I was reading postgresql replications solution but, even I just starting understaning how it works, another doubt has arrisen.
I'll be using postgres internal replication solution but as far as I understand, every event will be replicated just as it is achieved; for example, if I insert some data into the master, automatically it will be replicated to the slave…Am I right?

Well, is that so, I was searching for way of scheduling this replications as a passive backup but the thing is, I need for example, every monday on the night the database gets replicated with all the data it had inserted in it that day to a slave database in Amazon EC2 virtual servers. I was thinking on using cron as a first approach but reading postgres documentation I got aware that practically only configuring the necessary files, postgres do it for you…

So, how could I schedule replication in just desired moments?

PD.-The schedule may vary so it needs to be completely generic, also…I'm using Ubuntu 12.04 and PostgreSQL 9.1 as in the master as in the slave.
Thanks

Best Answer

You can use pg_basebackup to take a copy of the PostgreSQL database over the replication protocol. It copies the whole DB though, it isn't incremental. You'll want to use the --xlog-method=stream argument unless you have a shared WAL archive set up.

Streaming replication isn't really well suited to the purpose you describe. You can set it to have replication lag, but it's more minutes or hours rather than days, as the amount of WAL you have to retain on the master or in an archive to get days of replication lag is huge. It's also fixed, not schedulable.

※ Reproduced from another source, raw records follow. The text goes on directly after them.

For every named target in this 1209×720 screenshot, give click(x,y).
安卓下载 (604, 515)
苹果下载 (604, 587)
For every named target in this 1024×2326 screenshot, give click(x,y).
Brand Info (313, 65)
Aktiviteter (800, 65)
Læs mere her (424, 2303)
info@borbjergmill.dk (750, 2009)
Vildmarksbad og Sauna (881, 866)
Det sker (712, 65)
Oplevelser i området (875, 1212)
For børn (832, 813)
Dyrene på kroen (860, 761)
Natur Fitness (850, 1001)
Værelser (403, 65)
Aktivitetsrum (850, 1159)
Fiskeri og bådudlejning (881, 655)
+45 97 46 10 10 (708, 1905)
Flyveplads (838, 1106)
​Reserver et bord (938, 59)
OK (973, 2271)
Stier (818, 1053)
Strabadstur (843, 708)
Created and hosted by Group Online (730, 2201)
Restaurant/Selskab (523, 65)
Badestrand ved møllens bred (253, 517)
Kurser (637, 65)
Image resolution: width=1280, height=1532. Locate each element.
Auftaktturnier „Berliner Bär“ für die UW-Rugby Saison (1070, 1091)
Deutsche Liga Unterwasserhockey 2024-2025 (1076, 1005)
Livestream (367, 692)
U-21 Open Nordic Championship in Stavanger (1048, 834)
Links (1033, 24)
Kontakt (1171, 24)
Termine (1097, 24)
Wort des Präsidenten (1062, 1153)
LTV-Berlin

You could achieve what you describe with lots of WAL archiving plus a custom-created recovery.conf for each backup, but it'll be fiddly at best.

The thing you need to realise is that by (say) Friday, the master no longer has any record of the state it was in on Monday. It can't update last Friday's snapshot to this Friday because it no longer knows what state it was in on intermediate days like last Monday ... or last Friday. It doesn't know what state the old replica is in, nor how to get it from there to where it is now.

You can tell it to remember that much state by archiving WAL segments, but you need an immense amount of disk space for that and it's very inefficient to catch the backup up from WAL if your DB is busy.

I'd recommend just using pg_basebackup and/or pg_dump on a schedule.